TUMKUR RAJARAO GOPINATH, HANS DIETER SCHUSTER, WALTER KLAUS SCHUCKMANN

Resumo


As argila bentoníticas de Boa Vista, Campina Grande, Paraíba, formam pequenos depósitos distribuídos numa distância de 10 km. As rochas encaixantes são o derrame basáltico do Terciário no lado leste e os granitos e gneisses do Pre-Cambriano a oeste. A argila é caracterizada pela predominância dos argilo-minerais esmectita, illita e caulinita. O argilo-mineral esmectita é mais abundante nos depósitos do leste (de 93% a 96%) com a illita perfazendo o restante. Nos depósitos do oeste, o teor de esmectita é menor (de 73% a 85%) com aumento nos conteúdos de illita e caulinita. A composição mineralógica controla a composição química de argila. As argilas do oeste são ricas em Al2O3, Fe2O3, TiO2 e K2O, e do leste em SiO2, CaO e K2O. As diferenças químicas se tornam evidentes pela análise de função discriminante das amostras de bentonita.
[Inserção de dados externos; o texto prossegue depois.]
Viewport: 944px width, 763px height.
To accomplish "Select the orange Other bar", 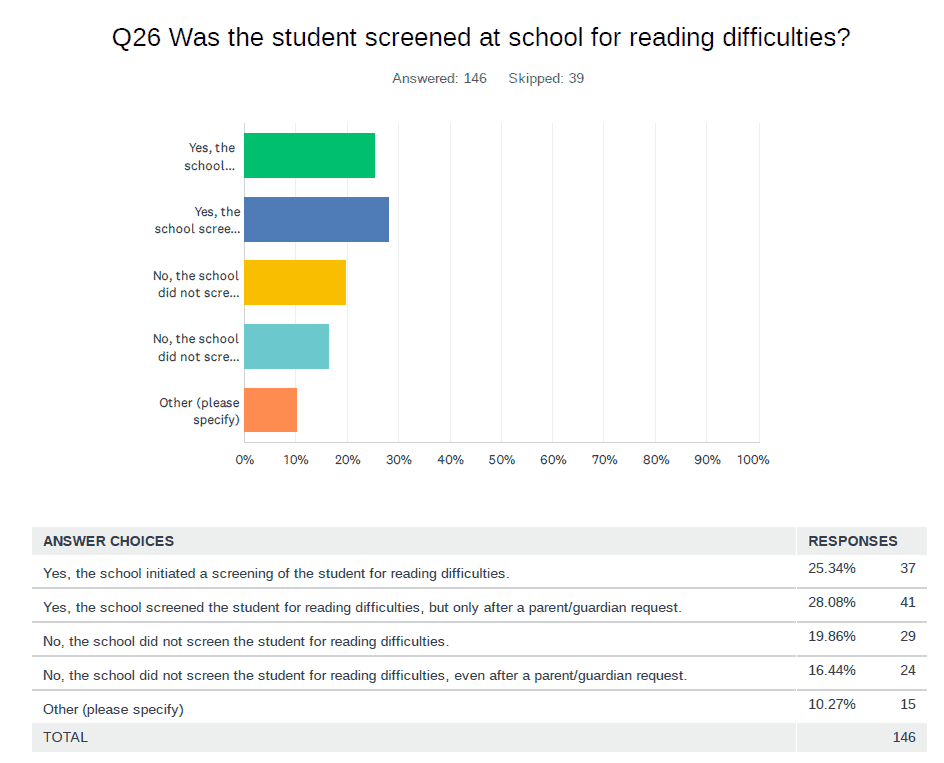I will pos(270,410).
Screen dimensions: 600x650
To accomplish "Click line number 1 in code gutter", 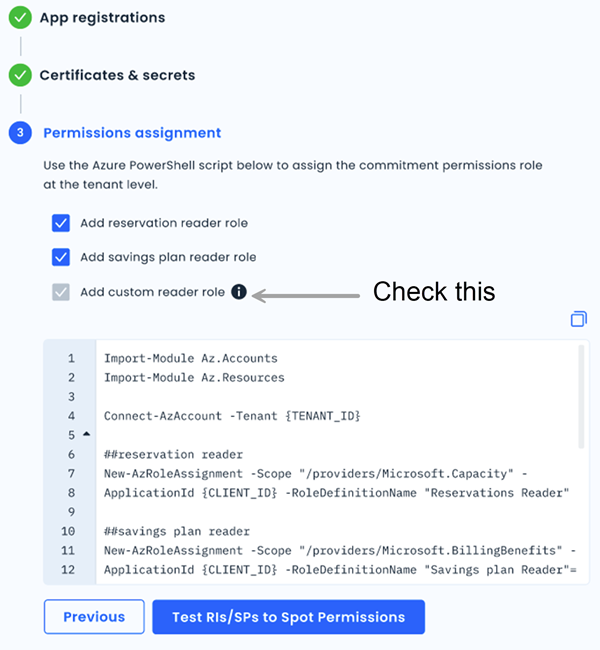I will pyautogui.click(x=71, y=358).
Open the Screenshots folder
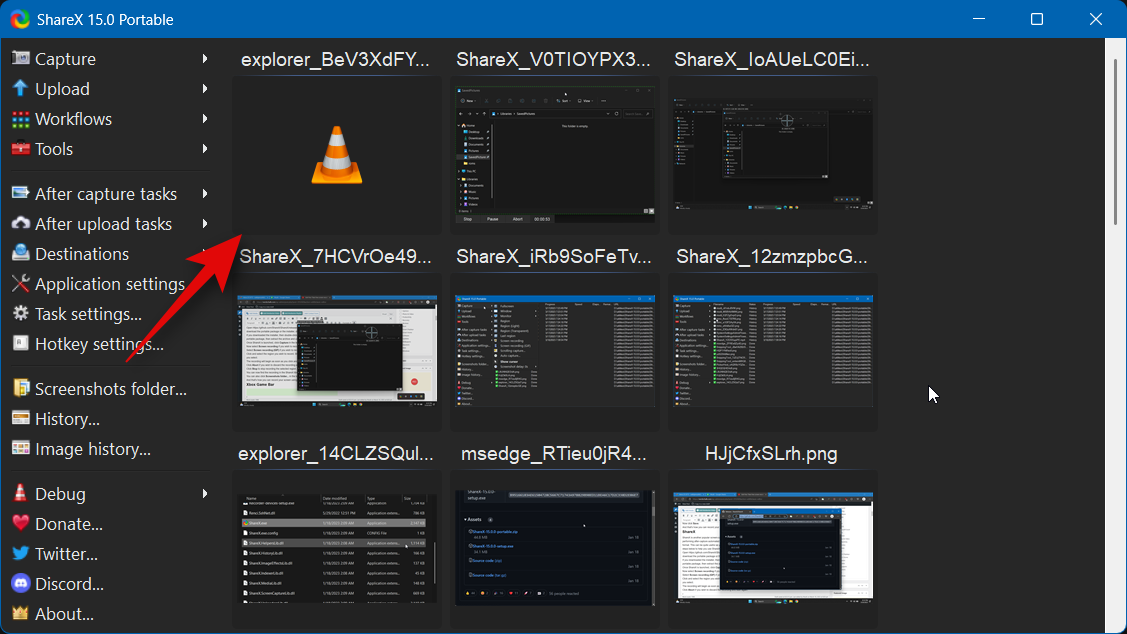1127x634 pixels. coord(110,389)
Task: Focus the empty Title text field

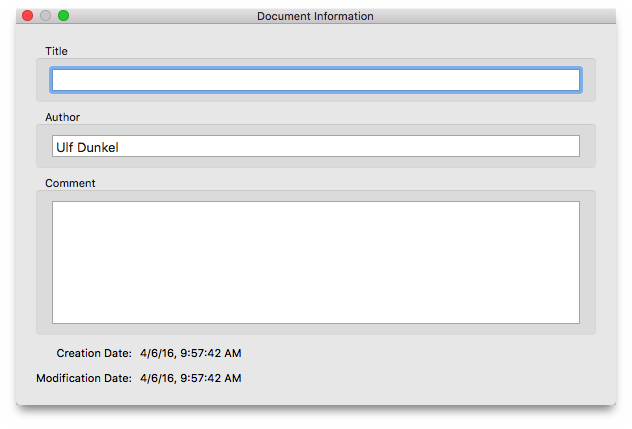Action: point(315,80)
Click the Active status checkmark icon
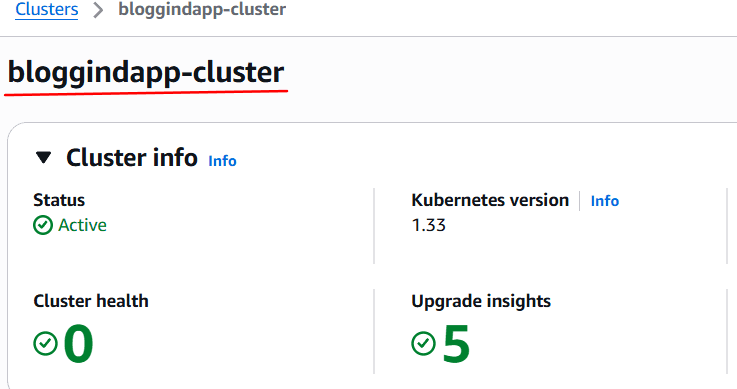The height and width of the screenshot is (389, 737). click(43, 225)
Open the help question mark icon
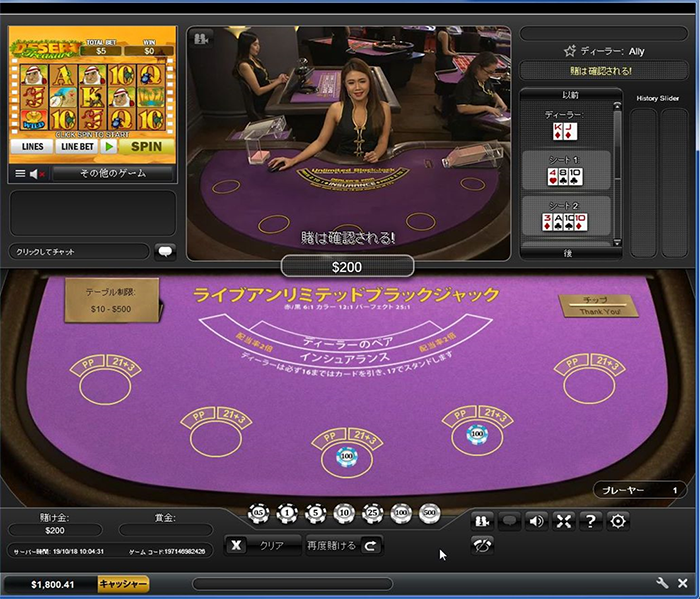Screen dimensions: 700x599 coord(591,521)
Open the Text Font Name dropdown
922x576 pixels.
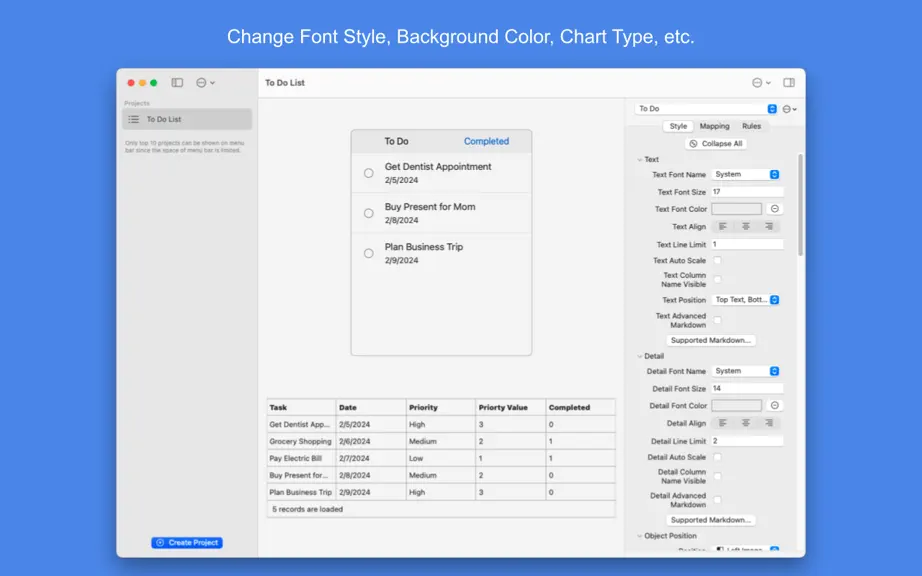(x=746, y=175)
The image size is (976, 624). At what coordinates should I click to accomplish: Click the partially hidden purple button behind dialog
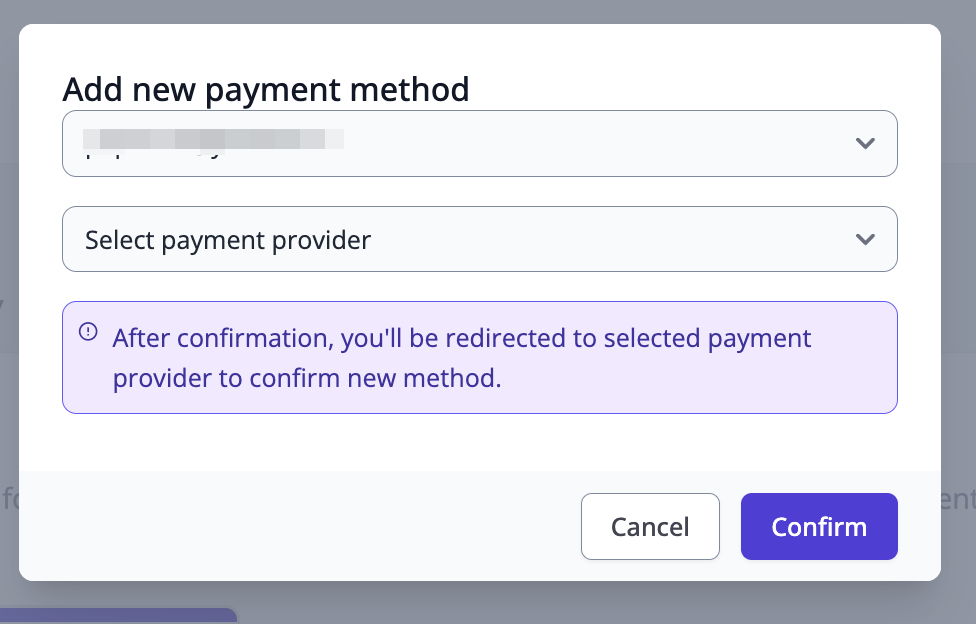coord(118,616)
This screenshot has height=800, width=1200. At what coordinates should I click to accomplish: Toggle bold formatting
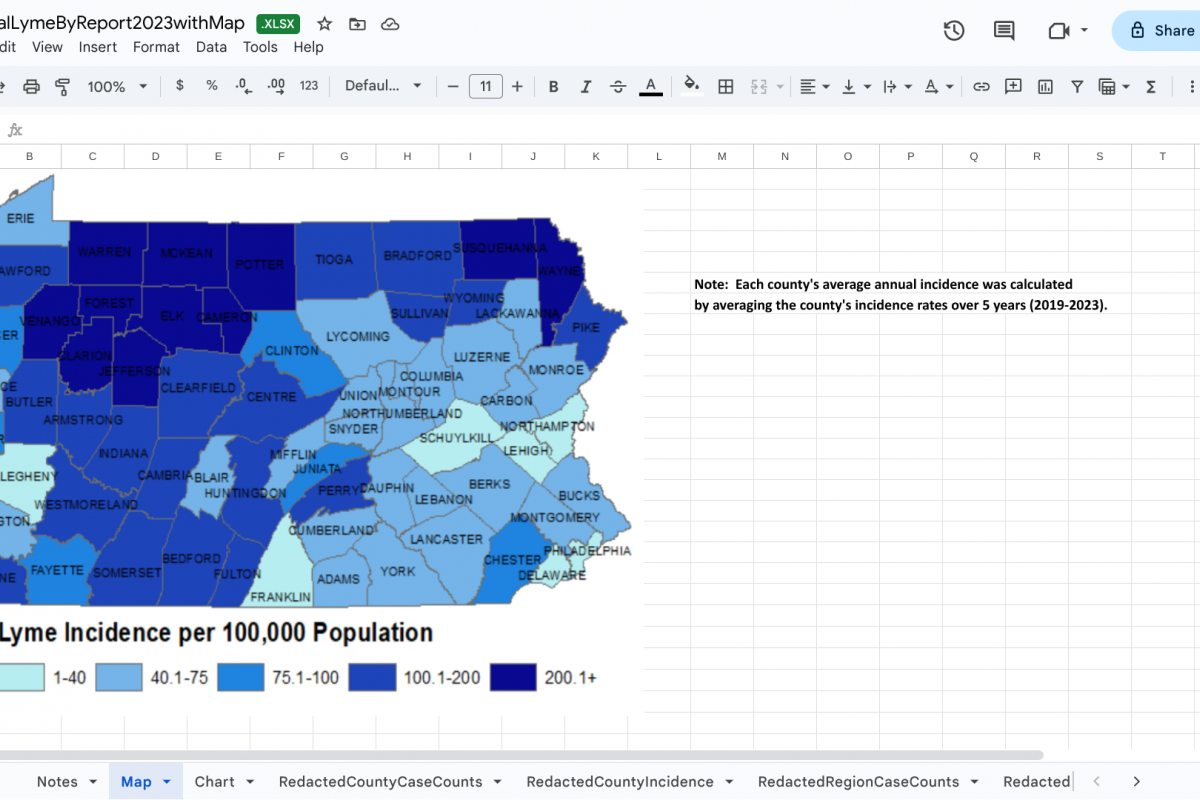(x=553, y=87)
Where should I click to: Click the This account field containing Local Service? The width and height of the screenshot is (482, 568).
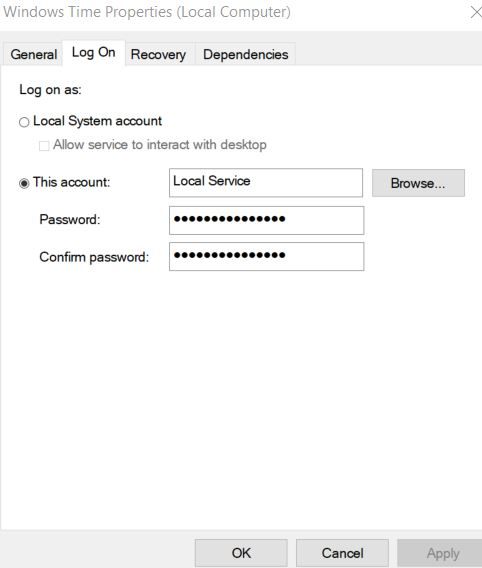click(x=266, y=183)
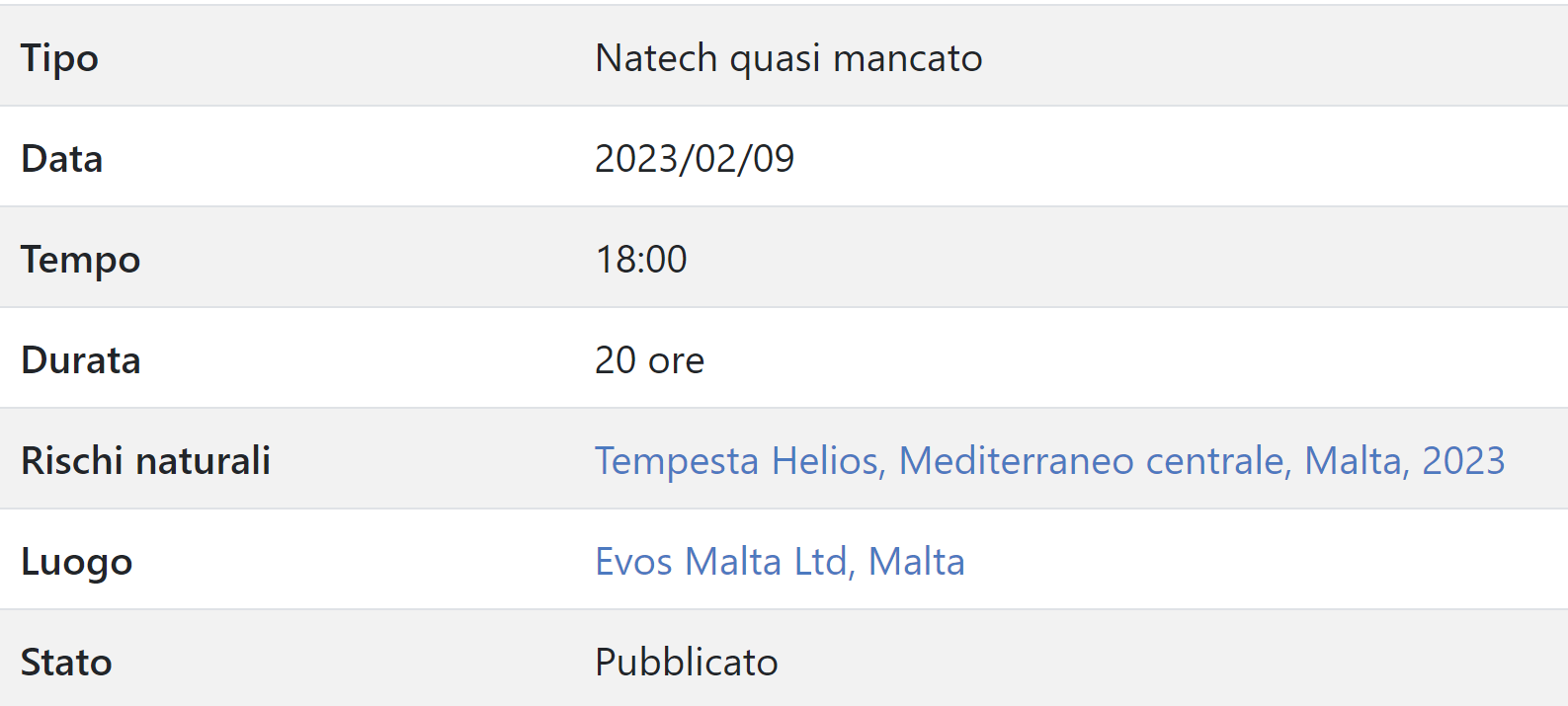Open the Tempesta Helios natural hazard link
This screenshot has width=1568, height=706.
(x=1049, y=461)
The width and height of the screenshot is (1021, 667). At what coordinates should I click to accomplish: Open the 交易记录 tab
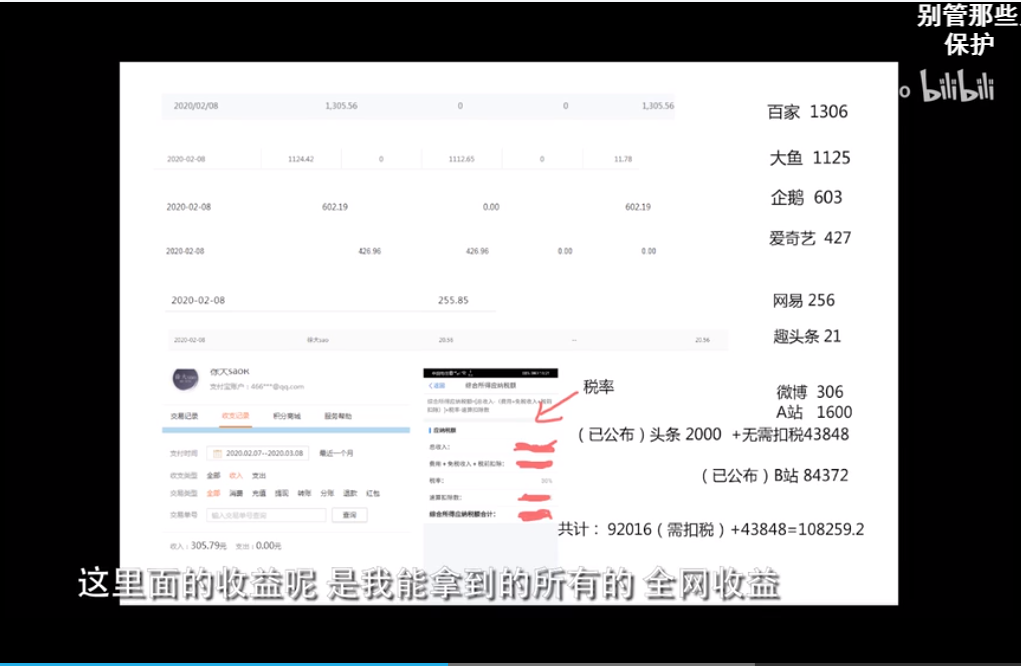coord(184,416)
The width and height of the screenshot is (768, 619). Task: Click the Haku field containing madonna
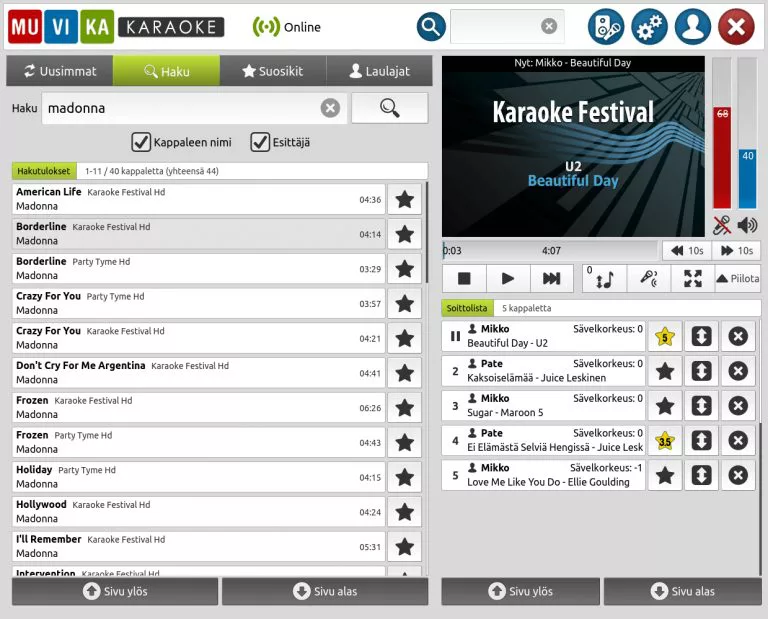(x=180, y=108)
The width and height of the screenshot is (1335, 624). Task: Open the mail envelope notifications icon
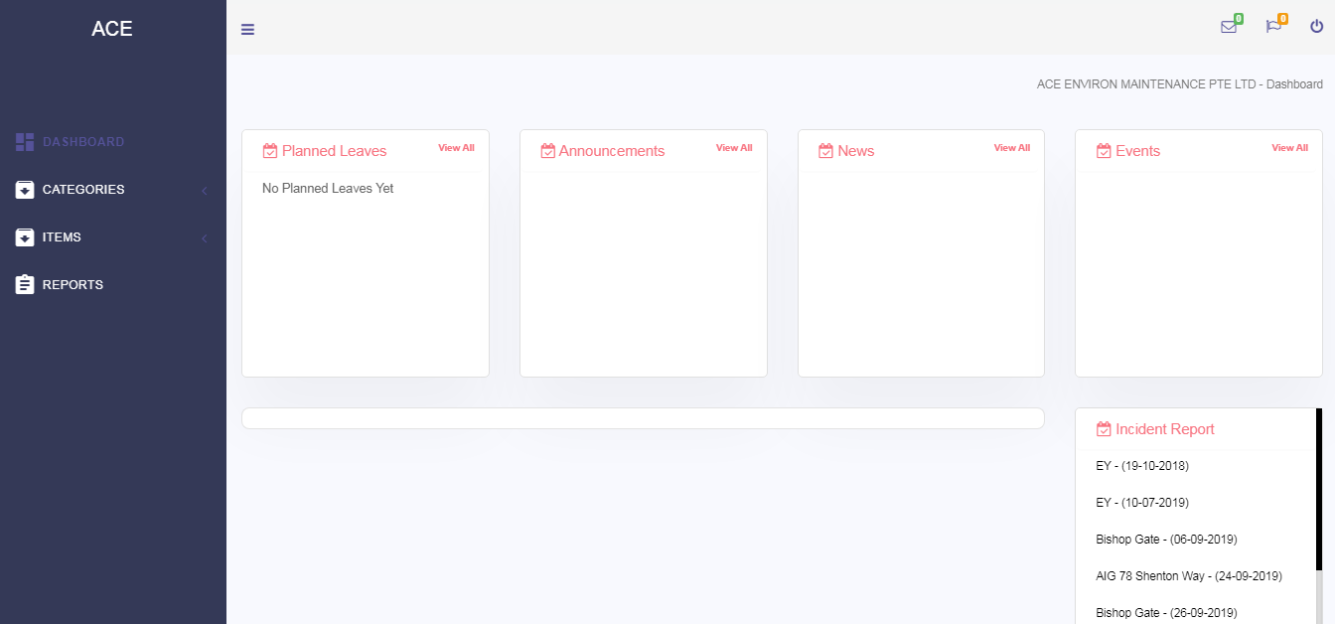tap(1229, 27)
O basalto decomposto associado a bentonita contém os argilo-minerais illita e esmectita resultantes da alteração de vidro vulcânico e minerais ferromagnesianos. As argilas bentoníticas da região são produtos de devitrificação dos materiais piroclásticos em pequenas bacias continentais. Algumas das bacias foram abertas as influências externas resultando a acumulação dos sedimentos clásticos junto com caulinita detrítica. Outras bacias foram sistemas fechados com taxa mínima de lixiviação e pouca acumulação de detritos.